Bias dependence of chip-signals from α_Vβ₃ protein. (A) Some selected current traces, showing the onset of current jumps above the baseline leakage, starting at a bias of 100mV, with fluctuations increasing as bias is increased (amplitude histograms are plotted to the right of each trace to the same current scale as each trace). Note that the current scales are different for each trace to show detail. The background leakage increases linearly with bias. (B) Scatter plot of the separation of peaks in the amplitude histograms as a function of bias. Sets of identical symbols at a given bias show the values obtained from as analysis of each burst of signal in a given run, so that the spread of points represents the variations from burst to burst of signal in a given recording. Data are from 2 chips, chip 6 (a-e) and chip 7 (f,g). Points d are for a first run with chip 6, and a,b, and c are for a second run. Here the b points are for a second peak in the distribution, and c are for a third peak. Runs were taken at a bias with respect to the reference of 0V except for e, and f which were taken at + 50mV. (C) Distribution (gray bars) of charge under each signal peak for the chip data at 300mV (gray) and for the STM data at 200 mV (red data). Over these ranges of potential and bias, both electrodes were in a region that avoids Faradaic currents.

Figure 5

Time structure of the current fluctuations. (A) The short-time distribution of “on” times is Poisson and identical for two values of bias (as labeled). (B) The fraction of time spent in the “on” state as a function of bias (red squares).
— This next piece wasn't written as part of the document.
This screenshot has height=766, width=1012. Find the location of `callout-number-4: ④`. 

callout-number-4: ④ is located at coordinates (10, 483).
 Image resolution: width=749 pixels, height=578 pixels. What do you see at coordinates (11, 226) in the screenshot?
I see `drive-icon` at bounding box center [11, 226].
Additional black points are for the sharp additional features that appear as the larger current steps in the histograms at 250 and 300mV, possibly representing binding of more than one molecule in the junction. (C,D) Showing scatter plots of the “on” time vs. amplitude of the current peak for individual signal events. The time scales are logarithmic so the linear fits (red lines) demonstrate an exponential relationship between peak current and on-time. The fitted slope is 0.006 pA⁻¹ in each case.

Figure 6

Calculated cumulative level spacing distribution (orange circles) for α_Vβ₃ Integrin protein (PDB ID: 4G1M). Only one in every 2000 values are shown for clarity. For comparison the theoretical curves $I_P\left(s\right)$ (black line), $I_W\left(s\right)$ (blue line) and $I_T\left(s\right)$ (yellow line) are also shown. Inset: Difference between the data curves and $I_T\left(s\right)$are shown. Each value is plotted. The error is below 4 % in probability. The calculated distribution is compatible with quantum criticality.